La pésima costumbre de hablar por hablar
Las palabras describen la realidad. Y el uso que las personas hacemos de las palabras puede ser positivo o negativo. Cuando se hace un mal uso de las palabras se pueden generar expectativas falsas en una tercera persona. Así sucede cuando dices algo que luego, ni cumples y en el peor de los casos, ni siquiera recuerdas. Cuando alguien tiene tanta costumbre de hablar por hablar, da tan poco valor a sus palabras, que ni siquiera recuerda muchas conversaciones tenidas con otra persona. Las palabras dichas sin ningún tipo de convicción pueden dejar tras de sí daño. Existe un hábito pésimo y muy humano: hablar por hablar.

Las palabras vacías

Las palabras pueden estar llenas de todo: de sentimientos, ilusiones y, especialmente, de verdad.
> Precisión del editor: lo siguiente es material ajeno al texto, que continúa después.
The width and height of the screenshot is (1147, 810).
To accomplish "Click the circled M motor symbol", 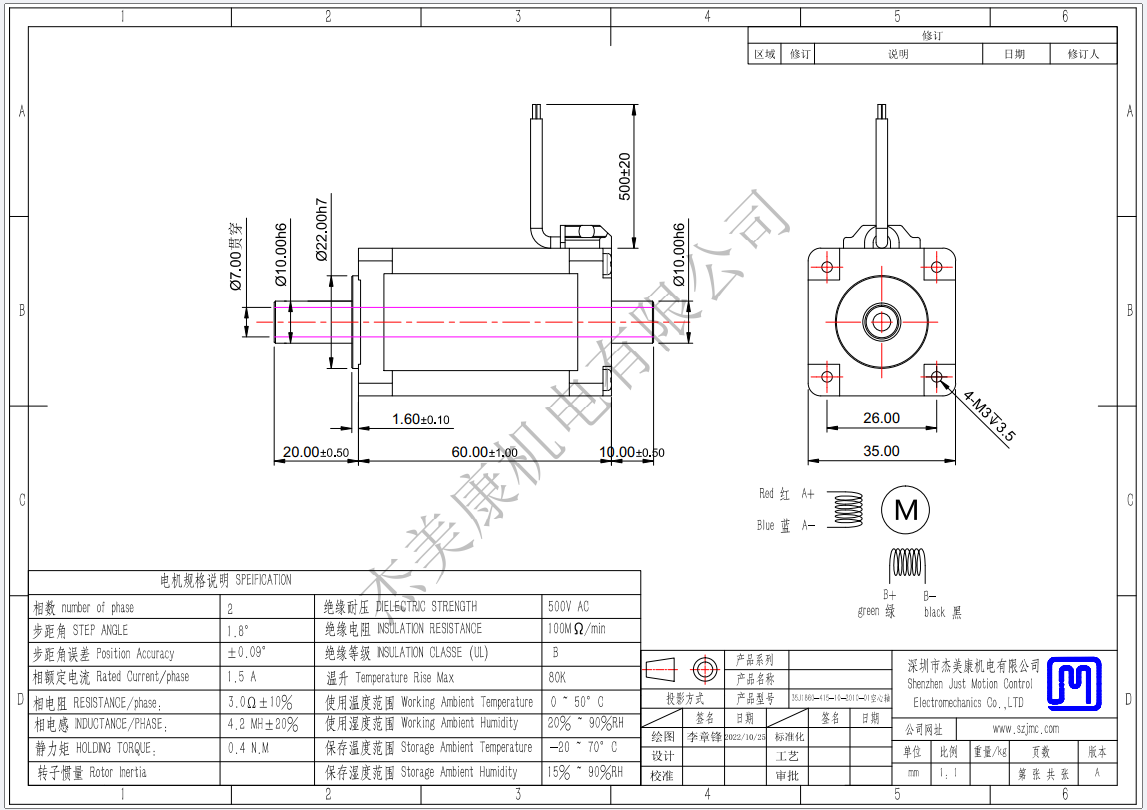I will pyautogui.click(x=905, y=510).
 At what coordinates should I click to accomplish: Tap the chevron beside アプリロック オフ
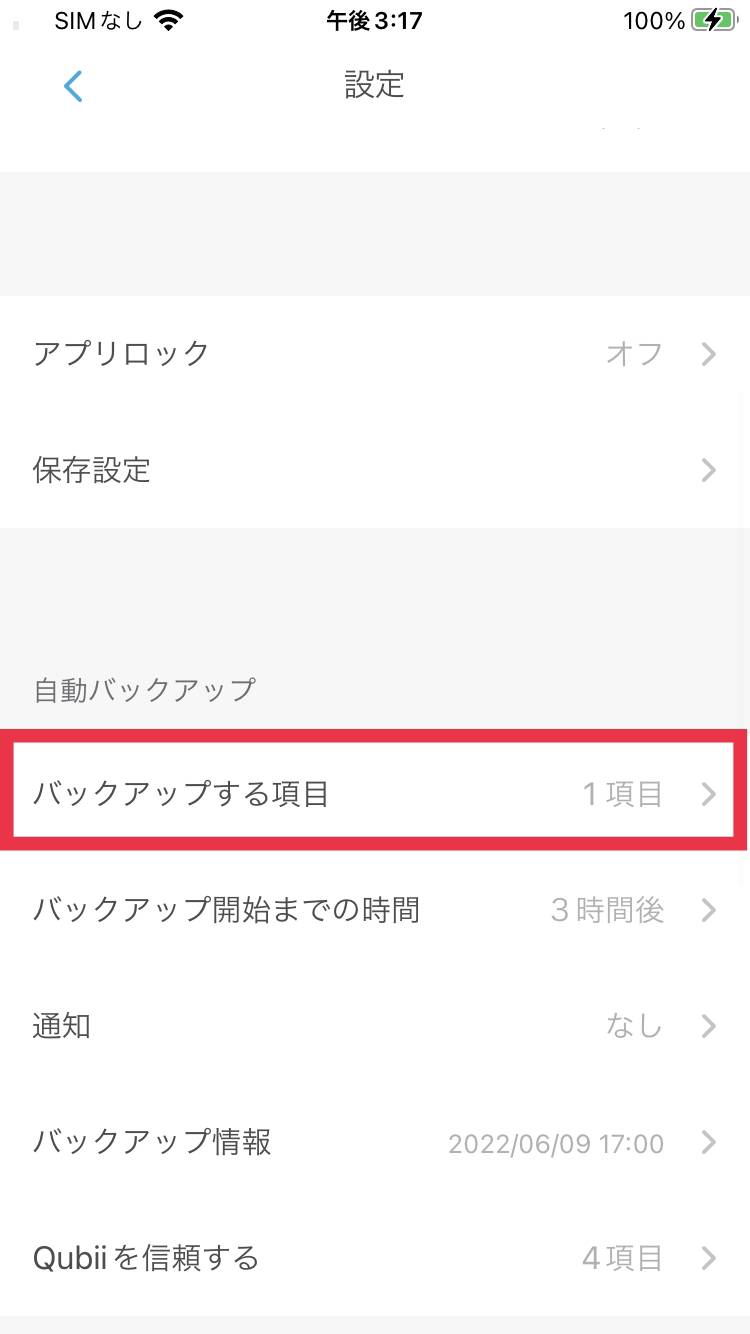pos(709,354)
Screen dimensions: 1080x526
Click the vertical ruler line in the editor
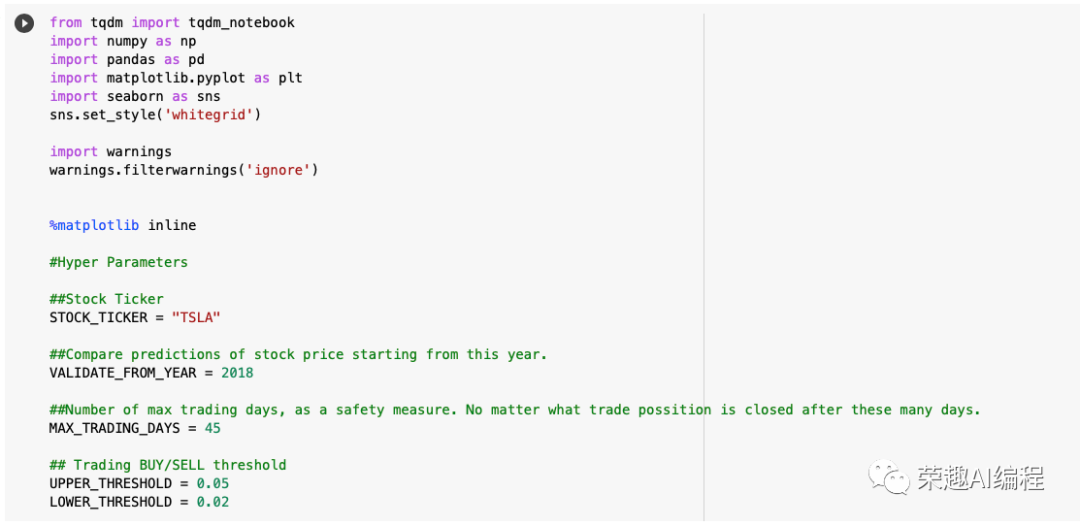[704, 267]
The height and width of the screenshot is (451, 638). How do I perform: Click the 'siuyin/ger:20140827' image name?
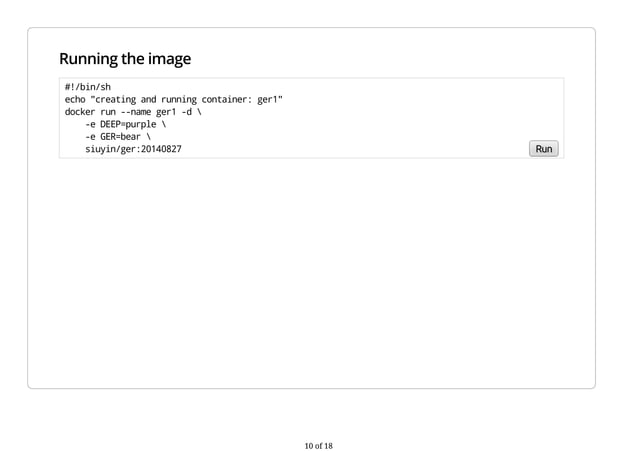coord(133,149)
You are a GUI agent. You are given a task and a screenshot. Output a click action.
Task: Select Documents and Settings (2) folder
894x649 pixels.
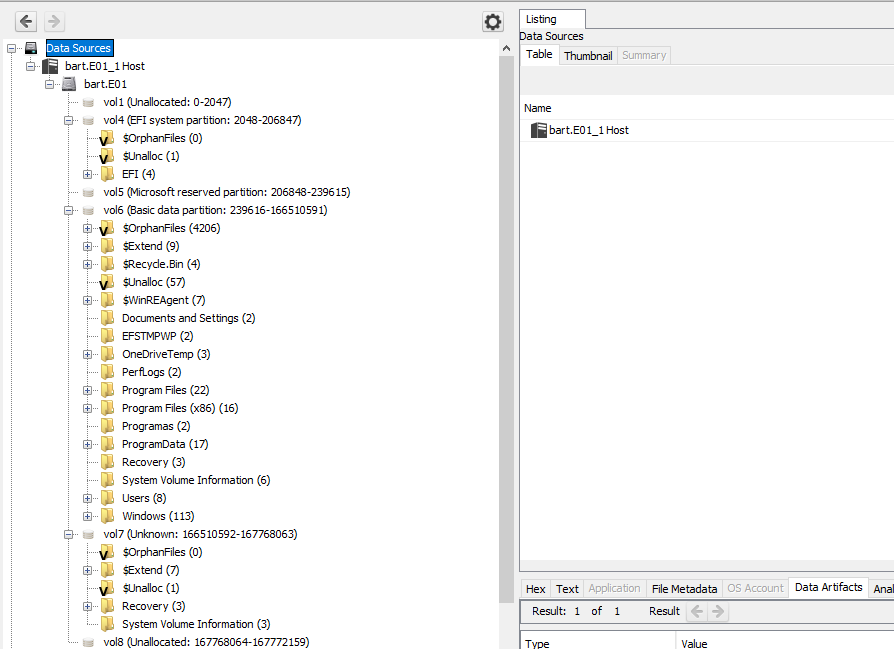(x=188, y=318)
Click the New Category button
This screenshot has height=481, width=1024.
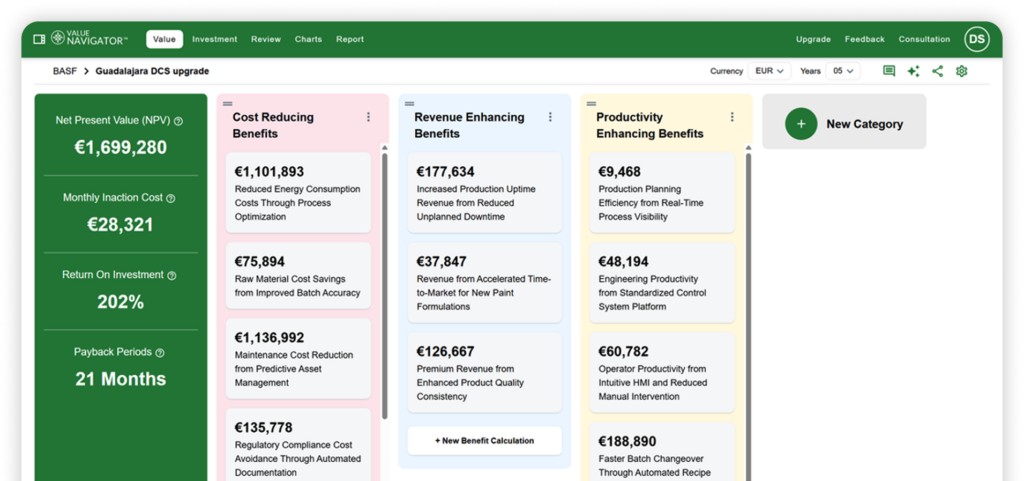844,124
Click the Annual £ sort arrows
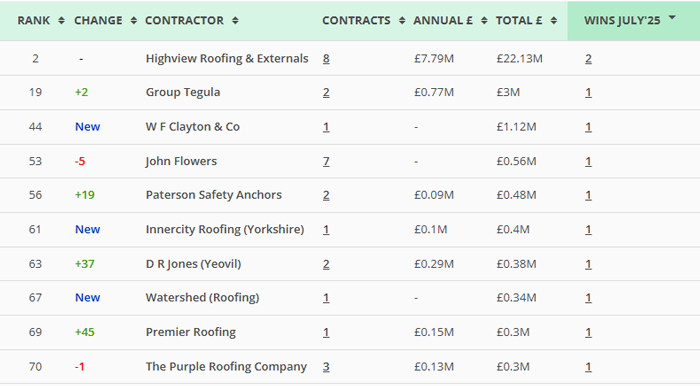This screenshot has width=700, height=386. coord(484,21)
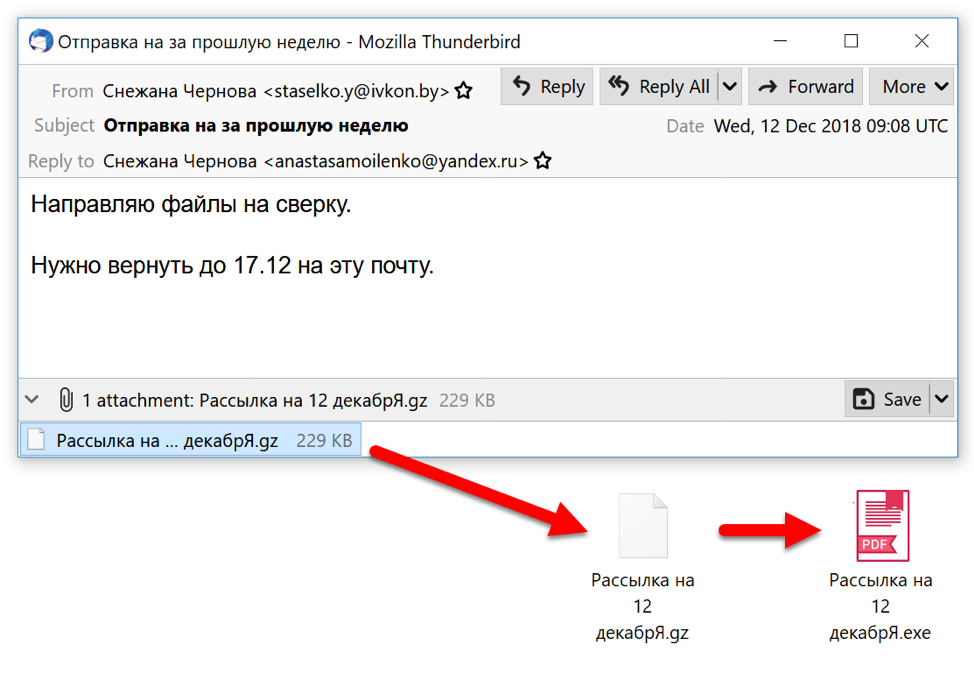Maximize the Thunderbird window
Screen dimensions: 974x679
point(851,42)
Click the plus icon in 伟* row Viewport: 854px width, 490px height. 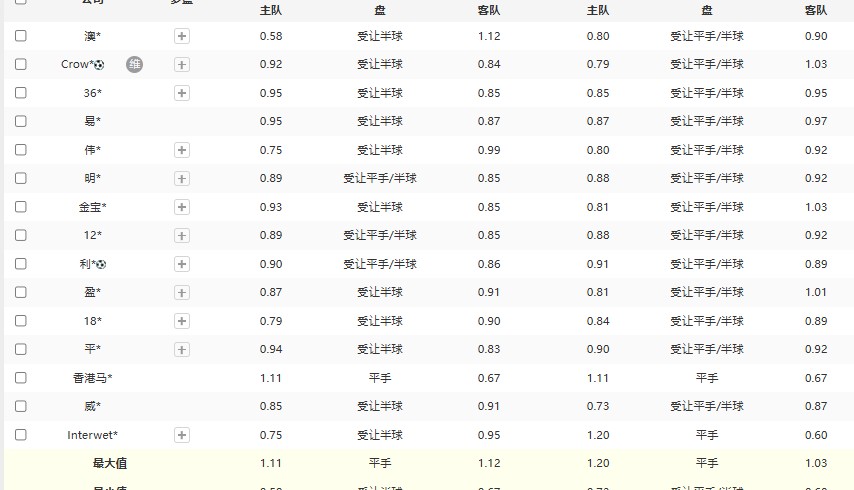[x=182, y=150]
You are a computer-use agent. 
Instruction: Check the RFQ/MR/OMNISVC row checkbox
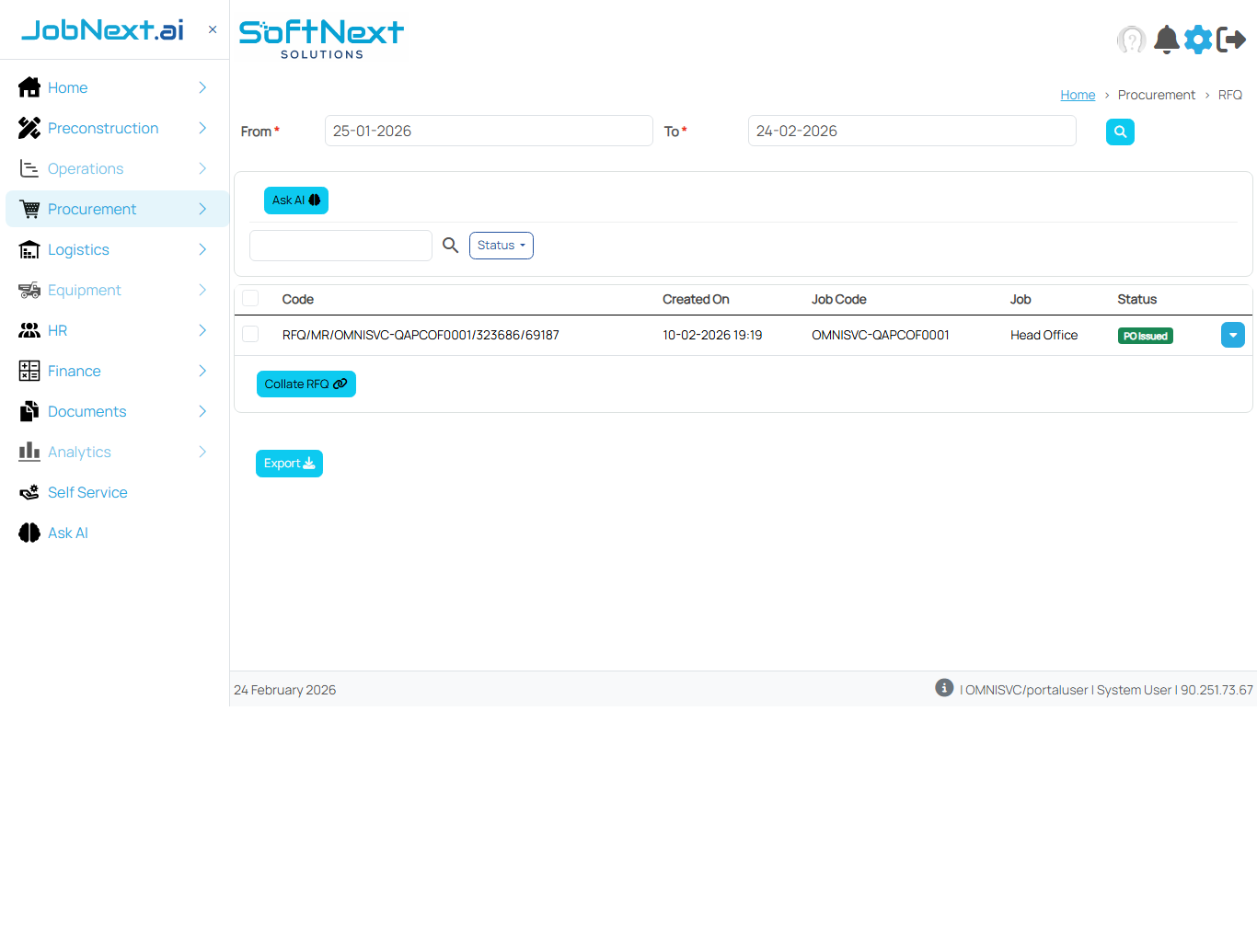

La verdad se nota en los ojos de una persona que te mira con sinceridad. Pero las palabras cuando se dicen por decir están completamente vacías, no tienen ningún sustento, caen al vacío en medio de la nada.

Sin embargo, las palabras que se dicen sí calan en la persona que las escucha. Y luego, al comprobar que esas palabras no están acompañadas de hechos, se siente herida, estafada y en ocasiones, poco valorada.

Para relativizar el dolor conviene comprender que en general, las personas que tienen la costumbre de hablar por hablar, se comportan así con la mayoría de la gente. Es decir, dejan muchas víctimas a su alrededor.

La pésima costumbre de hablar por hablar

Cómo evitar la decepción

A nivel humano, tienes que protegerte para saber de quién te puedes fiar y de quién no. Si hay alguien que siempre defrauda tus expectativas, entonces, es mejor que no esperes un milagro de cambio.

Da valor a una promesa cuando la persona que te la diga sea seria y sepas que sus hechos son un reflejo de sus palabras y de su esencia como persona.